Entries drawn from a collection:
┄┄┄┄┄┄┄┄┄┄
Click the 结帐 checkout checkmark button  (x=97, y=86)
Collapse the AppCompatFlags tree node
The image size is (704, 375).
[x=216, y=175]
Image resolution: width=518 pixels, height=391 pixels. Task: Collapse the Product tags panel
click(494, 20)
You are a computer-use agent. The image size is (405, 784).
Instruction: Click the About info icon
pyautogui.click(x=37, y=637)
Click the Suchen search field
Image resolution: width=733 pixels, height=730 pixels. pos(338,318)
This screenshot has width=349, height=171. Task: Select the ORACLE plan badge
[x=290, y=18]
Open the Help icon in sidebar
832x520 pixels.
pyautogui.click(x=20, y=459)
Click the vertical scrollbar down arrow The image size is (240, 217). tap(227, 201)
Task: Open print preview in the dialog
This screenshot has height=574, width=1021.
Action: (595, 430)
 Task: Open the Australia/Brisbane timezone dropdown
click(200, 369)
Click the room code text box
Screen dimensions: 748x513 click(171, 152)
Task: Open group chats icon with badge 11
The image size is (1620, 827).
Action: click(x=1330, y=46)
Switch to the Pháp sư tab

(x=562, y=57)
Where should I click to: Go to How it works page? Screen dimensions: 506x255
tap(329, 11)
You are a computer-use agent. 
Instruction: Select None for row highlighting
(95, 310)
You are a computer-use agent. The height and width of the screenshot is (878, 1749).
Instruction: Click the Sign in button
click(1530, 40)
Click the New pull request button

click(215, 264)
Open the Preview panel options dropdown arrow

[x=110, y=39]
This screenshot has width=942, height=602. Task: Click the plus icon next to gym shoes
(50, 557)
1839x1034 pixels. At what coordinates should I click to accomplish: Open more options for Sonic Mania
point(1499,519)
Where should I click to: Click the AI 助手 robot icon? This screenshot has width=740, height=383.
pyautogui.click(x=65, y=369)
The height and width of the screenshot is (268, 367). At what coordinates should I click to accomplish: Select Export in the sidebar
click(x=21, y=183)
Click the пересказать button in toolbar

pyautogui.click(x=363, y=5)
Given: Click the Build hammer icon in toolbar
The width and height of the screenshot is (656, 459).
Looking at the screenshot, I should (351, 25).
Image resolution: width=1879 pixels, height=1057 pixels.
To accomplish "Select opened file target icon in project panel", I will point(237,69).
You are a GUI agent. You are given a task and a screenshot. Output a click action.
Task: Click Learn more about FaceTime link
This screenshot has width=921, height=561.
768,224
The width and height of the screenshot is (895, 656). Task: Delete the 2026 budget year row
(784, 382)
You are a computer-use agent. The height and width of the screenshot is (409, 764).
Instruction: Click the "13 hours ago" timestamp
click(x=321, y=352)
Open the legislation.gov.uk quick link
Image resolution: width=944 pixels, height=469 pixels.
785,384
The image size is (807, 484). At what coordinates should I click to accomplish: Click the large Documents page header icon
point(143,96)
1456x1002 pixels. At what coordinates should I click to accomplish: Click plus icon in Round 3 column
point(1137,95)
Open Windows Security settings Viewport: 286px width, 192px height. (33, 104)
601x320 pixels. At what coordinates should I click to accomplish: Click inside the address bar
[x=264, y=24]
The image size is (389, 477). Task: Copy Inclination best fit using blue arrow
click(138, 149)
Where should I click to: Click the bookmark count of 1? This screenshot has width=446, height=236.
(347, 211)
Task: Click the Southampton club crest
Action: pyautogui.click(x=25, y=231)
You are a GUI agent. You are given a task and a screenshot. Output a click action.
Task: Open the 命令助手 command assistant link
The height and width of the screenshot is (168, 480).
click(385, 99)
┄┄┄┄┄┄┄┄┄┄
## Task objective
Reproduce, with no changes, everything in the data above from its first line down to the line containing "pyautogui.click(x=65, y=369)", including that line.

## Completed exercise
Click the 结帐 checkout checkmark button  (x=97, y=86)
Collapse the AppCompatFlags tree node
The image size is (704, 375).
[x=216, y=175]
Image resolution: width=518 pixels, height=391 pixels. Task: Collapse the Product tags panel
click(494, 20)
You are a computer-use agent. The image size is (405, 784).
Instruction: Click the About info icon
pyautogui.click(x=37, y=637)
Click the Suchen search field
Image resolution: width=733 pixels, height=730 pixels. pos(338,318)
This screenshot has width=349, height=171. Task: Select the ORACLE plan badge
[x=290, y=18]
Open the Help icon in sidebar
832x520 pixels.
pyautogui.click(x=20, y=459)
Click the vertical scrollbar down arrow The image size is (240, 217). tap(227, 201)
Task: Open print preview in the dialog
This screenshot has height=574, width=1021.
Action: (595, 430)
 Task: Open the Australia/Brisbane timezone dropdown
click(200, 369)
Click the room code text box
Screen dimensions: 748x513 click(171, 152)
Task: Open group chats icon with badge 11
The image size is (1620, 827).
Action: click(x=1330, y=46)
Switch to the Pháp sư tab

(x=562, y=57)
Where should I click to: Go to How it works page? Screen dimensions: 506x255
tap(329, 11)
You are a computer-use agent. 
Instruction: Select None for row highlighting
(95, 310)
You are a computer-use agent. The height and width of the screenshot is (878, 1749).
Instruction: Click the Sign in button
click(1530, 40)
Click the New pull request button

click(215, 264)
Open the Preview panel options dropdown arrow

[x=110, y=39]
This screenshot has width=942, height=602. Task: Click the plus icon next to gym shoes
(50, 557)
1839x1034 pixels. At what coordinates should I click to accomplish: Open more options for Sonic Mania
point(1499,519)
Where should I click to: Click the AI 助手 robot icon? This screenshot has width=740, height=383.
pyautogui.click(x=65, y=369)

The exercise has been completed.